(Saved entries)
• • • • • • •

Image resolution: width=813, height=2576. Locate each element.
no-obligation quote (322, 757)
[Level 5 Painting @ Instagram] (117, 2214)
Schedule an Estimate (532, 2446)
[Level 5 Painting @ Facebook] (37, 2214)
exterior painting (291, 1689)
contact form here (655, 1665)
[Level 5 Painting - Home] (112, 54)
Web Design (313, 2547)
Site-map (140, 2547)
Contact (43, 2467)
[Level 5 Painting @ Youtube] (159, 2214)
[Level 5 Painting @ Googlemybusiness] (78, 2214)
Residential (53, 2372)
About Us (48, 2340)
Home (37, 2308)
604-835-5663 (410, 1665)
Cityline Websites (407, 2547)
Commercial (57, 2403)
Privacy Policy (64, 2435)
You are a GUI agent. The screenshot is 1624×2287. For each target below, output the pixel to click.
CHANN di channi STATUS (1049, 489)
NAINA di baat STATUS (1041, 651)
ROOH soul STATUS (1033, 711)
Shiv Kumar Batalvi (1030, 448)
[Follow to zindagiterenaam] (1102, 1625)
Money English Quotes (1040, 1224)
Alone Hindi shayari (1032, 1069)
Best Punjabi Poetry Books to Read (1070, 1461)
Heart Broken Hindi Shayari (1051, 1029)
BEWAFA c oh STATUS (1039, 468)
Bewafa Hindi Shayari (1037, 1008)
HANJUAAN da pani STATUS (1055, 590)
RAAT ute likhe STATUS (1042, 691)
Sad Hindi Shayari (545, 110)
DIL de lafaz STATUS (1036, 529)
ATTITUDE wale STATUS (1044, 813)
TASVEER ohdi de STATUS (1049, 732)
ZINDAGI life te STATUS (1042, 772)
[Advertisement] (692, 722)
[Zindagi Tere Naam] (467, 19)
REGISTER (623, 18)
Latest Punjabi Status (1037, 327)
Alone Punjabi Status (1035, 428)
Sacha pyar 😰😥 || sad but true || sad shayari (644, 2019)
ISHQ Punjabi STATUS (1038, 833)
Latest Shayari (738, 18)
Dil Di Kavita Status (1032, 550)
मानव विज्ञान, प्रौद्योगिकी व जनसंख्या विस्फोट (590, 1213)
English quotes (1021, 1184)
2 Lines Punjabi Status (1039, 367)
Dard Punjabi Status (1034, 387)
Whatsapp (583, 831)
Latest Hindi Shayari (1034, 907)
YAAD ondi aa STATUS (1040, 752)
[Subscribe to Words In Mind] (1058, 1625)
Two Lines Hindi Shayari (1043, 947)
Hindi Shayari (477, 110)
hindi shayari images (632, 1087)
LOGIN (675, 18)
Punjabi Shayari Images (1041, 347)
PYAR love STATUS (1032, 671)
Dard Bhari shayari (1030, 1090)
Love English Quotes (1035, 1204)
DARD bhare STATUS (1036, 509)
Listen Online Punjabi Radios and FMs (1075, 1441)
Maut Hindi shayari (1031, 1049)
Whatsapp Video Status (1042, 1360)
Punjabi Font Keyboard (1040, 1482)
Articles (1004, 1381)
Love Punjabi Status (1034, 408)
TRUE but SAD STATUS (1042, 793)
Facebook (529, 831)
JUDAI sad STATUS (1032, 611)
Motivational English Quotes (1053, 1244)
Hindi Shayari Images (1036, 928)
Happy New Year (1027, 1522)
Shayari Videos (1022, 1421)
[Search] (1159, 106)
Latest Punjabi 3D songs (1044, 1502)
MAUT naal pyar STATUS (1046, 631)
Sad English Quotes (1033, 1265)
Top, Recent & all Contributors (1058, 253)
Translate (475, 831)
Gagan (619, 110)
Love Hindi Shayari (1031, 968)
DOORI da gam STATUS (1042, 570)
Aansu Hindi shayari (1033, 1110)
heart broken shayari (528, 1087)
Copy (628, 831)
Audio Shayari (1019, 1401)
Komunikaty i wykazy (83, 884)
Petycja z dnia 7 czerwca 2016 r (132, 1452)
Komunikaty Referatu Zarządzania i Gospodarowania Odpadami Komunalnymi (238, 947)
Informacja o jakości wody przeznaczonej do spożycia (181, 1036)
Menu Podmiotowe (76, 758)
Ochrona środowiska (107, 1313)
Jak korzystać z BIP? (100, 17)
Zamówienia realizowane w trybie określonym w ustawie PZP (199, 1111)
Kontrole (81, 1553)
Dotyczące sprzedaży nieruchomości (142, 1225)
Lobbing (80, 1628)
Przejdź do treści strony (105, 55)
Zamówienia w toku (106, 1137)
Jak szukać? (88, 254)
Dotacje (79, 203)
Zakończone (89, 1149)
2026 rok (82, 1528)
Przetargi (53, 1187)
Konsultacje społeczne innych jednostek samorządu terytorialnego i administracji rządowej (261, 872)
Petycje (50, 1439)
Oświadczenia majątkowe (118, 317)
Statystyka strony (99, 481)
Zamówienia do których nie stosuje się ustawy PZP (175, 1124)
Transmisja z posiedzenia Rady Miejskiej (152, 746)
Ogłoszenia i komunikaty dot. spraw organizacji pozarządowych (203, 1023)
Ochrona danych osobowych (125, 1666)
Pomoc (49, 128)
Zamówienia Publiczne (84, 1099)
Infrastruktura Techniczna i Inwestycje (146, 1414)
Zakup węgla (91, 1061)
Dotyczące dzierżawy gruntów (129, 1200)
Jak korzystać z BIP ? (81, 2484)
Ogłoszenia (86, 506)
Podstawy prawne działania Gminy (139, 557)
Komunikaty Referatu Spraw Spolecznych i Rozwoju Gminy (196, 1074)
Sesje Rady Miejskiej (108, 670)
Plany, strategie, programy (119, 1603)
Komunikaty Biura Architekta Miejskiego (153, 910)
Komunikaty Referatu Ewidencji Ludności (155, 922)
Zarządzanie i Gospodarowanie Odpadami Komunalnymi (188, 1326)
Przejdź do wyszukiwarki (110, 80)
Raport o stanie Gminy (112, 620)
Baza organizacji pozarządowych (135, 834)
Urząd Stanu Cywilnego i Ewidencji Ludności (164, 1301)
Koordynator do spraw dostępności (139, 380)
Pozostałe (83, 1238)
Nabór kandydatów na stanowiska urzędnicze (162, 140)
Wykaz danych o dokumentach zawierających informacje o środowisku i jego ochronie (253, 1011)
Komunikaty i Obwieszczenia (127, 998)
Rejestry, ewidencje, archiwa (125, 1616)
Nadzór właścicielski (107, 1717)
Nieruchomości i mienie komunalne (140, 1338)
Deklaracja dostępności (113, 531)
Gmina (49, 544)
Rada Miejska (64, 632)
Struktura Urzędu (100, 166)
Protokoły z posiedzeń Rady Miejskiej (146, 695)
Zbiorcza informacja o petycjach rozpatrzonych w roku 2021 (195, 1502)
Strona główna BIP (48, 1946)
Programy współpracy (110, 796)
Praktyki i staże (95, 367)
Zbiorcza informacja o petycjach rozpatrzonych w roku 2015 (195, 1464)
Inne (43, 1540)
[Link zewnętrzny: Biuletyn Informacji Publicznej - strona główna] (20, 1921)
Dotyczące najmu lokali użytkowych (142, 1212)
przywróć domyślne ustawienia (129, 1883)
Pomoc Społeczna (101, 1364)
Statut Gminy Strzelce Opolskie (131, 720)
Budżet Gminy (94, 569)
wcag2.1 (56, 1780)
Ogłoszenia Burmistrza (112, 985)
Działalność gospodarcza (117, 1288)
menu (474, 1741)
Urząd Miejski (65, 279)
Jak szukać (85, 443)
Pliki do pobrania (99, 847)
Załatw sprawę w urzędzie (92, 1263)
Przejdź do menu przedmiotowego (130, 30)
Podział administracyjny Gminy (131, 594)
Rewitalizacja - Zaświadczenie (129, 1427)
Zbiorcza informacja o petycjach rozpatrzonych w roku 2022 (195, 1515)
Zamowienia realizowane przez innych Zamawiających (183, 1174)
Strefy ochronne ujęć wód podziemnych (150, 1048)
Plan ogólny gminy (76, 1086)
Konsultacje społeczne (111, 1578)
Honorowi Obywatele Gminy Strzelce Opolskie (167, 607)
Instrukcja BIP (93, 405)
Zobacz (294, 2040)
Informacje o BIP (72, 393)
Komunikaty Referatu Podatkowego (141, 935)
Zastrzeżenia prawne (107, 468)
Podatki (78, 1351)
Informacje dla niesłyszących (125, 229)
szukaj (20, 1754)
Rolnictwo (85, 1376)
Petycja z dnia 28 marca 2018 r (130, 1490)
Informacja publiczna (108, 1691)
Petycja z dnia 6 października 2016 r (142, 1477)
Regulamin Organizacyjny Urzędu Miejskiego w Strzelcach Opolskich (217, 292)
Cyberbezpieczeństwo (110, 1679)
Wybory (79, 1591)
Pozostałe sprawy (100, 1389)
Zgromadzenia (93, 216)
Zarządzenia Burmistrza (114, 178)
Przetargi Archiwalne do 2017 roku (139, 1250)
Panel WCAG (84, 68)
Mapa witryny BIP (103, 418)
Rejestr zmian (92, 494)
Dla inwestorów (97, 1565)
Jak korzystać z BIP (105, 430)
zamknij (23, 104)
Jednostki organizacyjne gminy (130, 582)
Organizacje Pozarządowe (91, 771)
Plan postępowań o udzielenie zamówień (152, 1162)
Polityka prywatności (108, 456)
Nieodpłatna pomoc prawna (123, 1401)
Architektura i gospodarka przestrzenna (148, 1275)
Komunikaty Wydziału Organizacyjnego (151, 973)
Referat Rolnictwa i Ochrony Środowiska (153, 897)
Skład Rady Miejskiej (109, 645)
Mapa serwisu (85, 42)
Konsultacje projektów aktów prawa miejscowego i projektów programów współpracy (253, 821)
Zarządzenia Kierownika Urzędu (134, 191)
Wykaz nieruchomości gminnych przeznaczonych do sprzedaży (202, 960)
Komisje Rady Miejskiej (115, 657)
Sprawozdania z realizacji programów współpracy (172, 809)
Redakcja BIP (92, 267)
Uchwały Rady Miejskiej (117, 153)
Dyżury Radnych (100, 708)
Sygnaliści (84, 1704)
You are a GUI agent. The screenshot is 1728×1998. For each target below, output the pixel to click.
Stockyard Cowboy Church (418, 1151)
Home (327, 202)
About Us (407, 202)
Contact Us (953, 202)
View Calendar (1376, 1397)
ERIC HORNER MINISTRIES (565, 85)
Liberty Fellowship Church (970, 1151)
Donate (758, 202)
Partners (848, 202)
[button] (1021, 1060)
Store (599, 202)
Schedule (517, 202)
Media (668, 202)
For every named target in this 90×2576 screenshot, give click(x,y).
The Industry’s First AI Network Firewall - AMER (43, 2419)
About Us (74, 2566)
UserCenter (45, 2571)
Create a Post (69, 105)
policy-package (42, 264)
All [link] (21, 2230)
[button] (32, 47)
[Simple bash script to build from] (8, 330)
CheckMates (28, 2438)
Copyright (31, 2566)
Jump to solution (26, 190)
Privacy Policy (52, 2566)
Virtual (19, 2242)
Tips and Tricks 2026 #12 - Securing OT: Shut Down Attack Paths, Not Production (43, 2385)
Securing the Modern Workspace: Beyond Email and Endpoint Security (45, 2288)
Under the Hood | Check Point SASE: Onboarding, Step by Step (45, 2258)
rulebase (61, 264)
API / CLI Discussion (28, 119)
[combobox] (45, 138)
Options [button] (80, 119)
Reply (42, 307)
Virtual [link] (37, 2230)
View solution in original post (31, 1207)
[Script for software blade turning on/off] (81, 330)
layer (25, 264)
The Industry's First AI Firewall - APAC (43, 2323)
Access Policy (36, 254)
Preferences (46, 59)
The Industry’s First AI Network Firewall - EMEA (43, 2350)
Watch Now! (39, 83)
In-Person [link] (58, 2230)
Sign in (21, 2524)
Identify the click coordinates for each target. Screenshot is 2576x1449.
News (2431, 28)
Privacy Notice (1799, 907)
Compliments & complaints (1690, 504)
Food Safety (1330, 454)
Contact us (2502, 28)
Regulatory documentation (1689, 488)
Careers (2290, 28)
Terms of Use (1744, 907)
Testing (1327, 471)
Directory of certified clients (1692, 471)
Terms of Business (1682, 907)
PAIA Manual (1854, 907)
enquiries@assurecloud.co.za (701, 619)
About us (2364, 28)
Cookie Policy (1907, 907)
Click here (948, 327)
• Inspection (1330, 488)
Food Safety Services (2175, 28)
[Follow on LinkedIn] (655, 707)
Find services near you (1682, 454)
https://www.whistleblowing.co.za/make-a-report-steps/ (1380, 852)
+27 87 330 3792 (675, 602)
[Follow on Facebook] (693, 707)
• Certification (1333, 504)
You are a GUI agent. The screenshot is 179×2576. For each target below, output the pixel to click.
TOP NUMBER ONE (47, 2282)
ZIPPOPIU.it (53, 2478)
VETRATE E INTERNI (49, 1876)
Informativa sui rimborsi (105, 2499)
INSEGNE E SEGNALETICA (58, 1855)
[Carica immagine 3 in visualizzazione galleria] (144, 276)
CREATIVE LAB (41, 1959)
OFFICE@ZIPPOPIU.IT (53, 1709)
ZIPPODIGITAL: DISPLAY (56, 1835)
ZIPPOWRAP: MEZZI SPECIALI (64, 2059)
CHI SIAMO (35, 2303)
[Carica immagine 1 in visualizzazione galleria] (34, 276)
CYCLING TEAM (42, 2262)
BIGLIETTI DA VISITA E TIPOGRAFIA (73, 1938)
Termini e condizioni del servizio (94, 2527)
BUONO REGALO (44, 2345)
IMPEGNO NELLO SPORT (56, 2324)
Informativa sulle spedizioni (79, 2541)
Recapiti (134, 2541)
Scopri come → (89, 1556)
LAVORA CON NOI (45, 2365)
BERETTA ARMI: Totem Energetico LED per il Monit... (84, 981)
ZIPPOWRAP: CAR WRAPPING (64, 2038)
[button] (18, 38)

• • • • • • •

**YOUR GOAL**
Begin with the line above that has "Happy New Year (1027, 1522)" and continue through the line that has "Informacja o jakości", setting each one down exactly. Stop there.

**RESULT**
Happy New Year (1027, 1522)
Shayari Videos (1022, 1421)
[Search] (1159, 106)
Latest Punjabi 3D songs (1044, 1502)
MAUT naal pyar STATUS (1046, 631)
Sad English Quotes (1033, 1265)
Top, Recent & all Contributors (1058, 253)
Translate (475, 831)
Gagan (619, 110)
Love Hindi Shayari (1031, 968)
DOORI da gam STATUS (1042, 570)
Aansu Hindi shayari (1033, 1110)
heart broken shayari (528, 1087)
Copy (628, 831)
Audio Shayari (1019, 1401)
Komunikaty i wykazy (83, 884)
Petycja z dnia 7 czerwca 2016 r (132, 1452)
Komunikaty Referatu Zarządzania i Gospodarowania Odpadami Komunalnymi (238, 947)
Informacja o jakości wody przeznaczonej do spożycia (181, 1036)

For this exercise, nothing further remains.